1: Zielvorstellungen fixieren
Vor dem eigentlichen
QM-Systemaufbau steht immer eine Zieldefinition mit der Geschäftsführung. Außer der Präsentation der eigenen Arbeit sollte der QM Beauftragte die Wünsche und Schwerpunkte des Unternehmens klar herausarbeiten. Die Erwartungen können von der reinen Erstellung einer Dokumentation über Verbesserungsvorschläge und Umstrukturierung des Betriebs bis hin zum schnellen Erwerb eines ISO 9001 Zertifikats sehr unterschiedlich ausfallen. Wichtig ist es, die erkannten Ziele auch schriftlich festzuhalten, um späteren Missverständnissen vorzubeugen oder sie wenigstens besser ausräumen zu können.
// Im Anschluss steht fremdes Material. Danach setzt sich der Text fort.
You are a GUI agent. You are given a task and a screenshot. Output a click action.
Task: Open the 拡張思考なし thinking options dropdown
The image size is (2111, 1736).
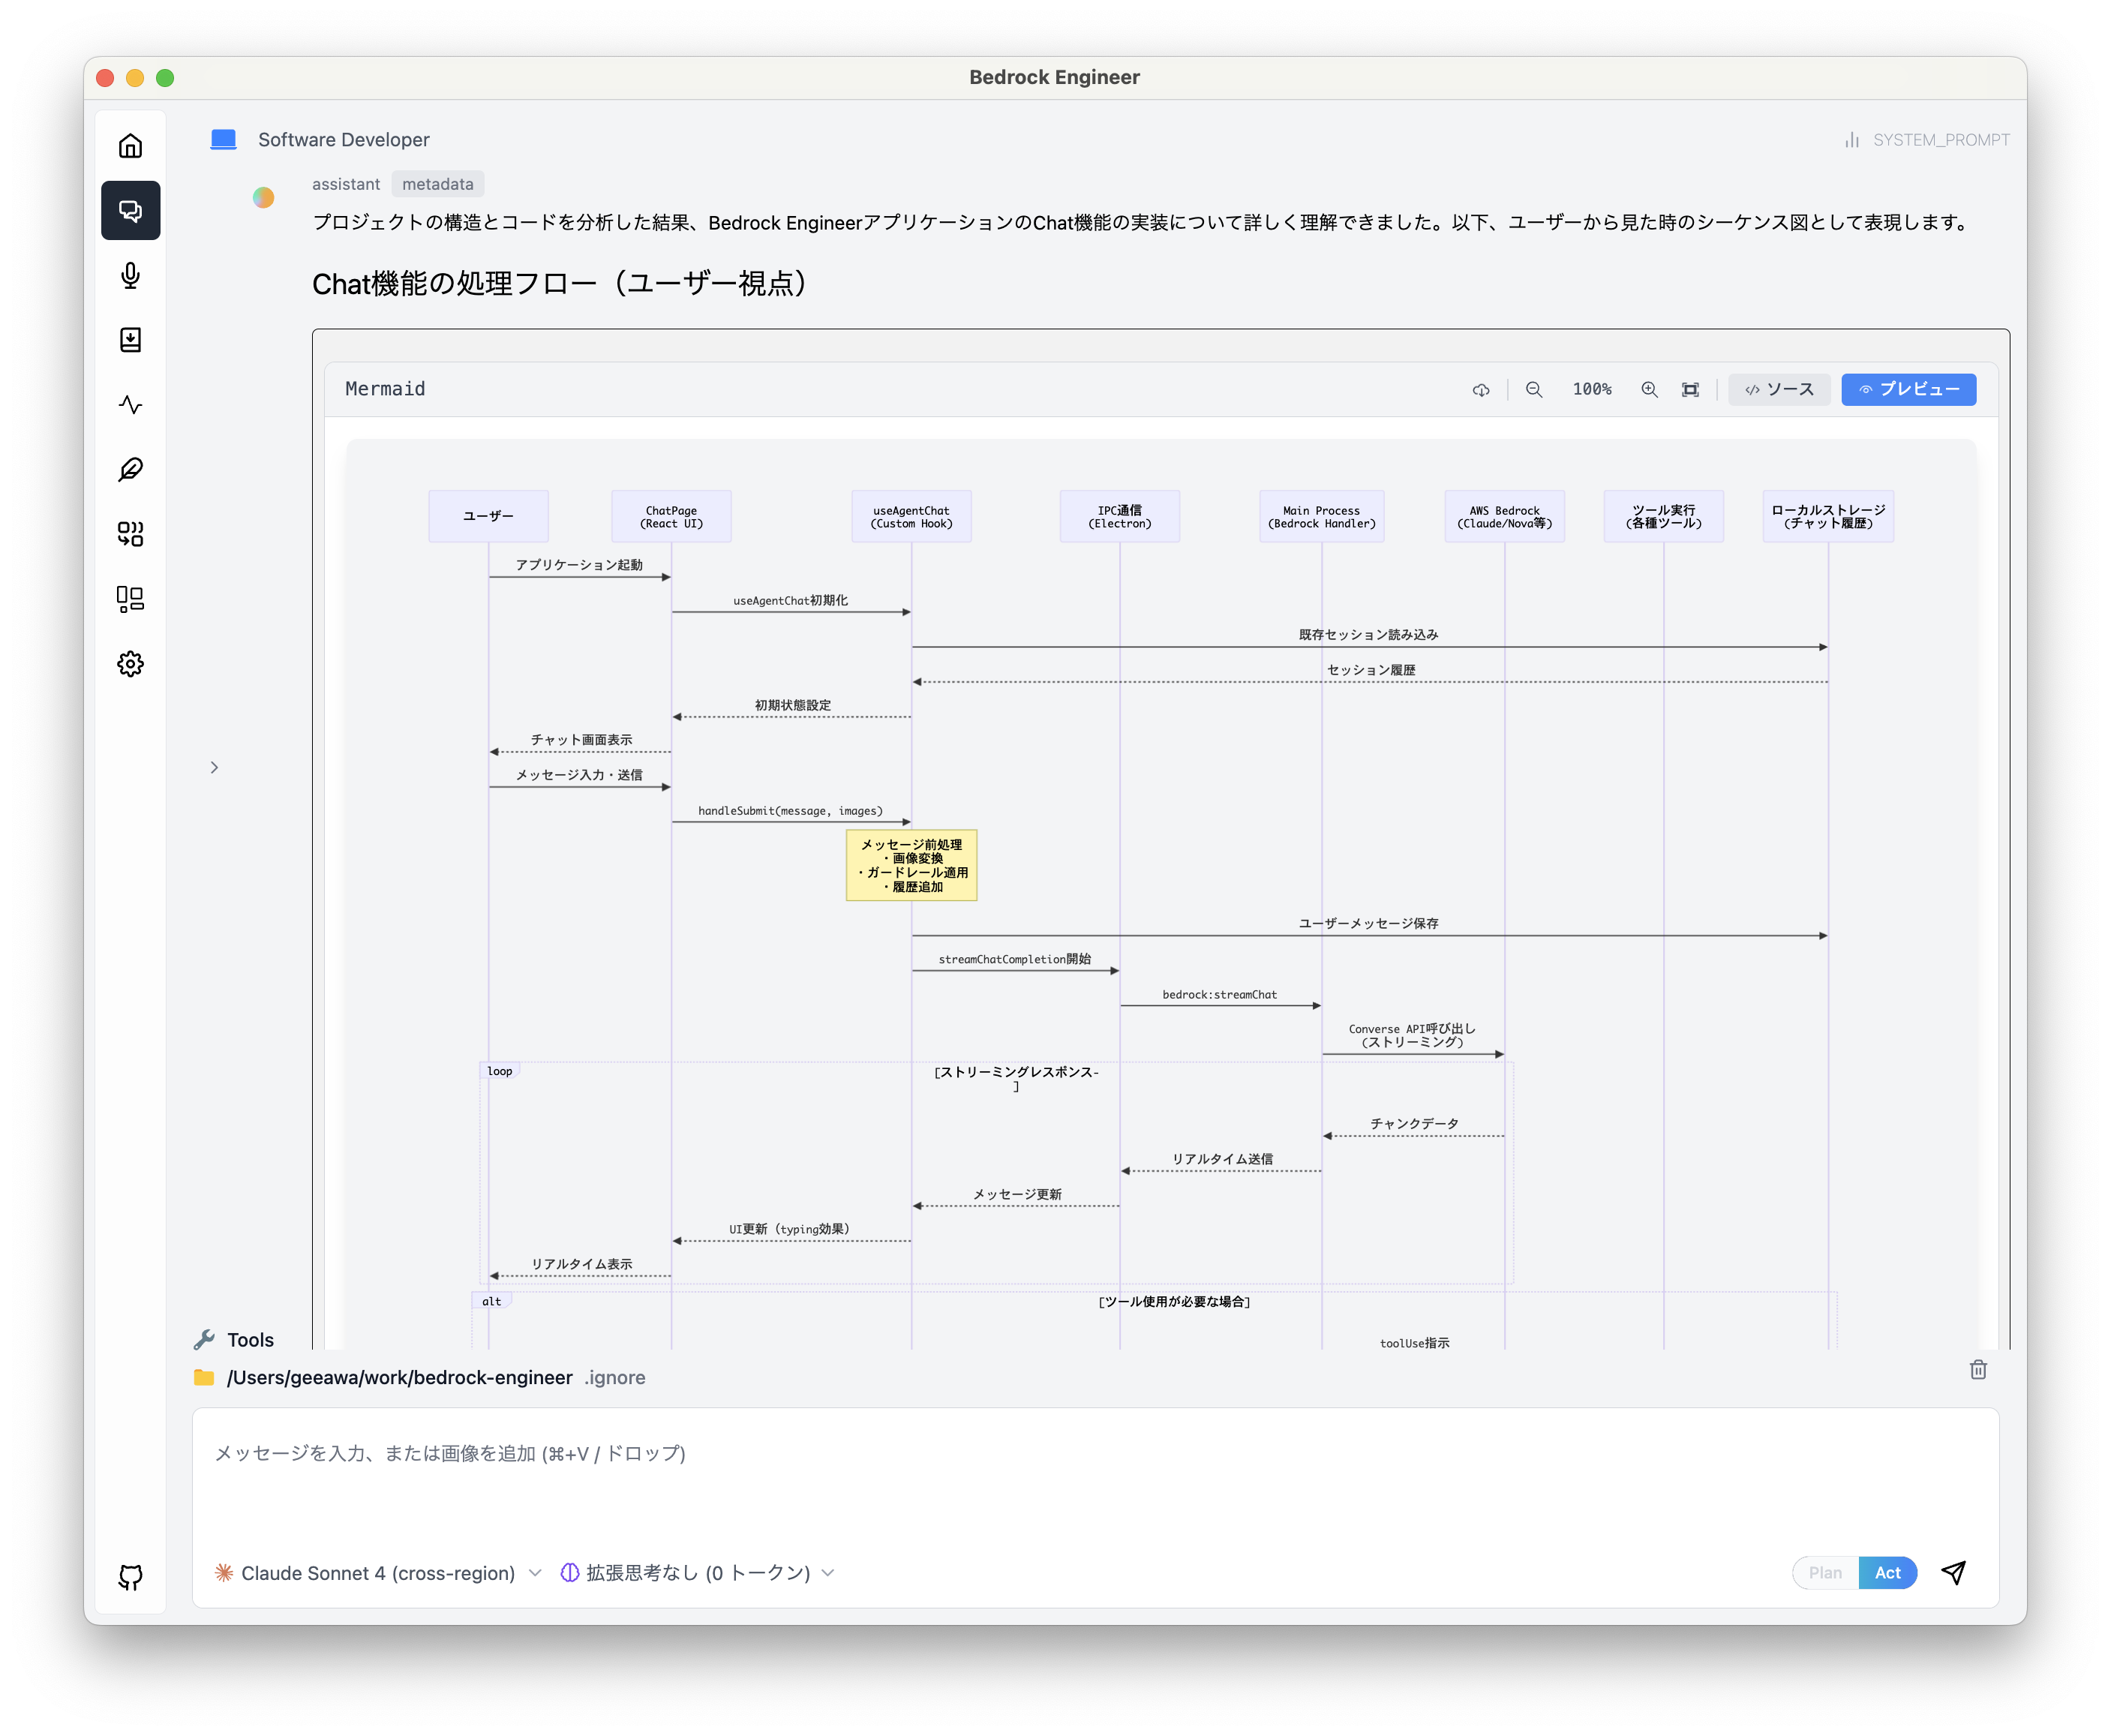697,1572
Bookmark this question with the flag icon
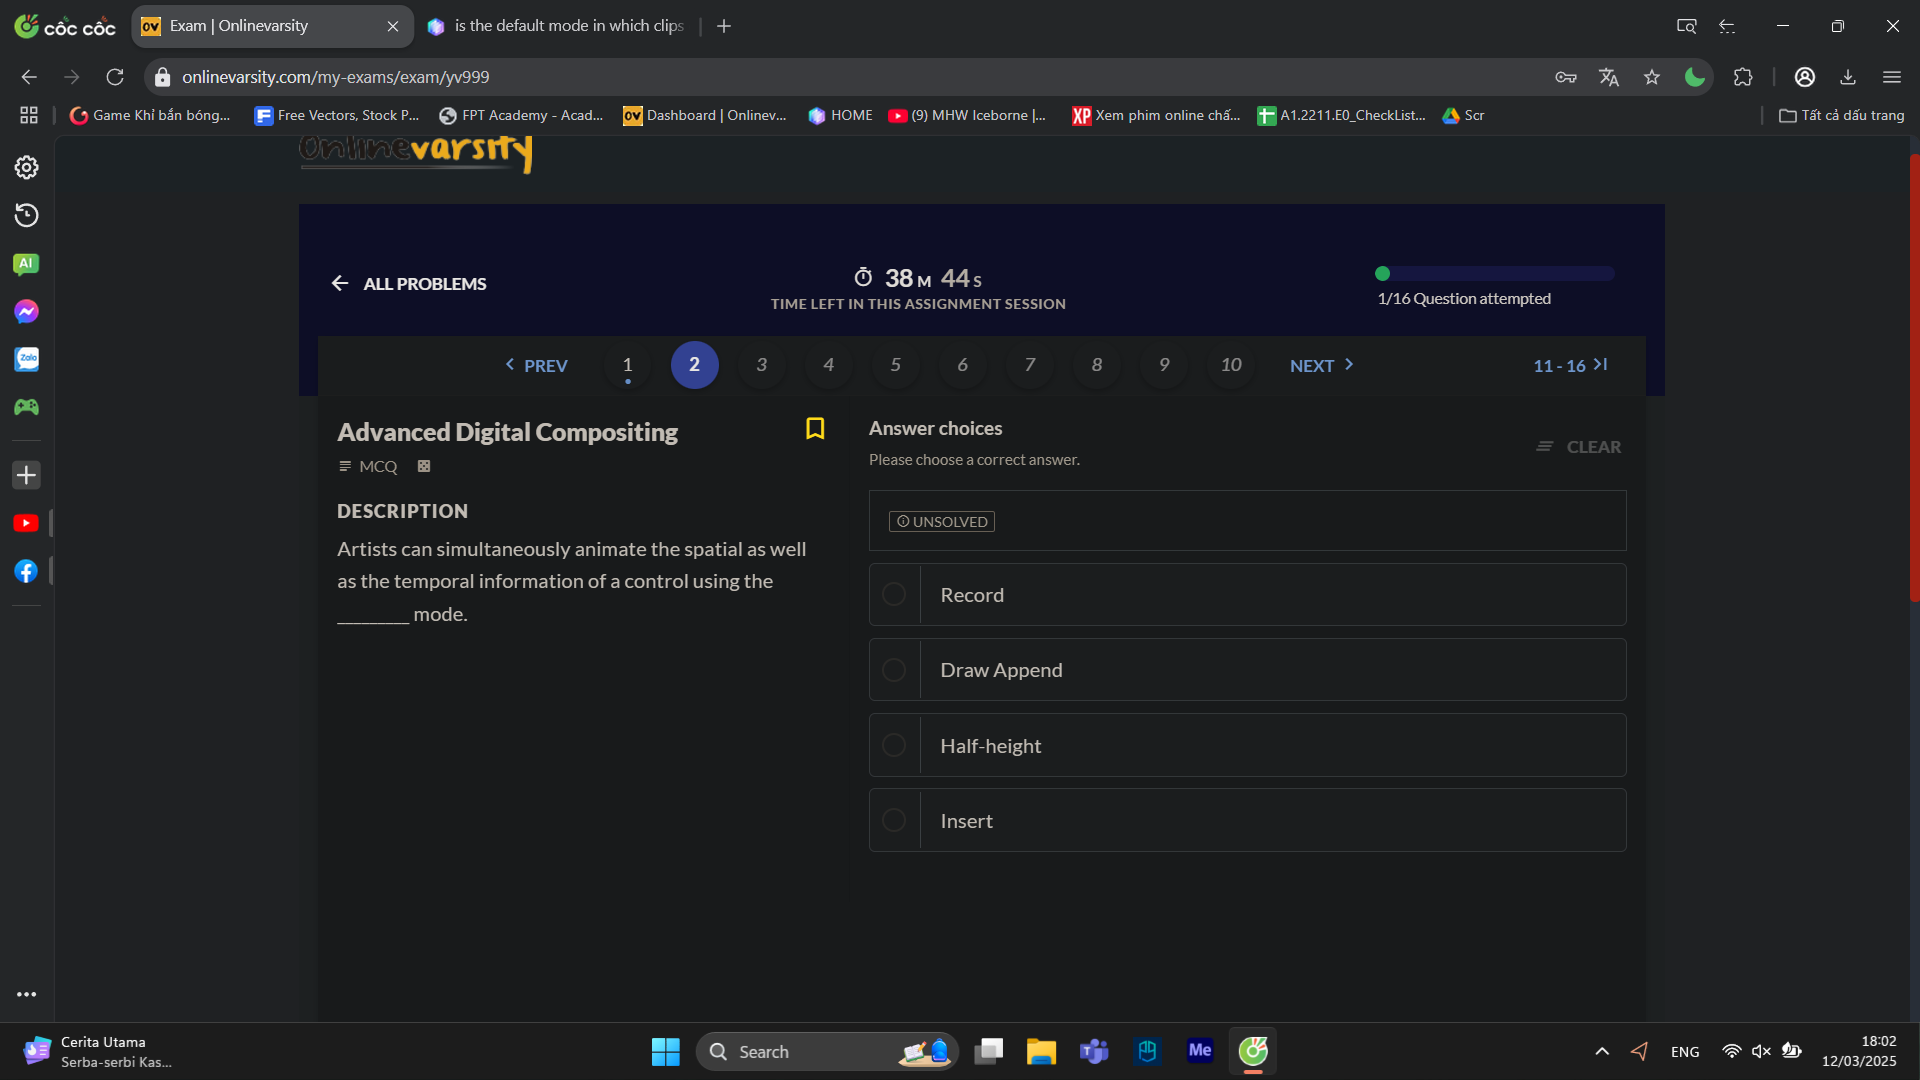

2: Termine festlegen und durchführen
Meine Berufspraxis hat gezeigt, dass es unumgänglich ist feste Termine bereits vor Beginn der Projektarbeit, z.B. Termin der ISO 9001 Zertifizierung zu vereinbaren. Der Geschäftsführung sollte unbedingt bewusst werden, wie wichtig die vorgesehenen Zeiten für ein erfolgreiches Ergebnis sind. Falls die Einhaltung der Termine dennoch mehrmals scheitert, sollte dringend ein protokolliertes Gespräch mit der Geschäftsführung gesucht werden.
3: Der QM Beauftragte als Vermittler
Natürlich gehört auch etwas Fingerspitzengefühl zur anspruchsvollen Aufgabe eines QM Beauftragten, denn es gilt stets zwischen den Anforderungen der Firma sowie den Fähigkeiten der Mitarbeiter zu vermitteln. Wer da professionelle Kommunikationstechniken erworben hat ist klar im Vorteil.
4: Wie den Chef behandeln?
Wer mit der internen Überprüfung des Betriebes betraut ist, hat den Chef in der Regel als ersten Ansprechpartner und Vertrauensperson an seiner Seite. Somit ist es sehr schwierig die Rollen plötzlich umzukehren und den Chef selbst auf den Prüfstand zu stellen. Zumindest in der Anfangsphase wird die Betriebsleitung daher besser durch einen Kollegen oder eine externe Organisation geprüft.
5: Motivation bringt den Erfolg
Häufig scheitern hervorragende Verbesserungsideen oder dringend nötige Standardisierungen am Widerwillen der Beteiligten. Ist dies der Fall, wurde unter Umständen die Botschaft und der Sinn der Veränderungen nicht transparent genug dargelegt.
6: Alle mit einbeziehen!
Der QM Beauftragte sollte in keinem Fall den beliebten Fehler begehen, sämtliche Dokumente selbst zu erstellen. Nicht nur aus Zeitersparnis ist es sinnvoll zu delegieren, sondern auch, um die Mitarbeiter am Entstehungsprozess teilhaben zu lassen und somit ein tiefgreifendes Verständnis für die Prozesse zu erreichen.
7: Überblick behalten
Das Wichtigste beim Delegieren ist, dabei stets den Überblick zu behalten, Ergebnisse konsequent einzufordern und zu einem sinnvollen Ganzen zusammenzufügen. Ohne sorgfältig gepflegte Delegationslisten ist dies kaum zu schaffen.
8: Informationen gewinnen durch professionelle Kommunikation
Das A und O wird sein, während der Projektarbeit im Betrieb stets ein offenes Ohr für alle Mitarbeiter zu haben. Wer die wahren Interessen und Ansichten der Beschäftigten kennt, kann diese auch endlich nach ihren Fähigkeiten einsetzen.
9: Contra gehört dazu
Eine offene Opposition ist dabei die einfachste Art, um Streitigkeiten aus dem Weg zu räumen. Mit Argumenten oder notfalls auch dem Eingreifen der Betriebsleitung kann hier schnell Klarheit geschafft werden. Komplizierter wird es schon bei einem verdeckten Boykotieren des QM Systems. Hier ist eine langfristige Strategie mit der Betriebsleitung und eventuell auch
externen Beratern auszuarbeiten.
10: Weiniger ist mehr
Nirgends ist dieser Spruch passender, als wenn es um effektive Ablaufbeschreibungen im Qualitätsmanagement geht. Der Anfängerfehler von detailverliebten
QM Dokumentationen für simpelste Geschäftsabläufe ist eine Garantie für Qualitätsmanagement ohne Praxiseffekt. Deshalb darauf achten, kurze Texte oder Prozessbeschreibungen zu verfassen, die man auch selbst gerne zu Rate ziehen würde.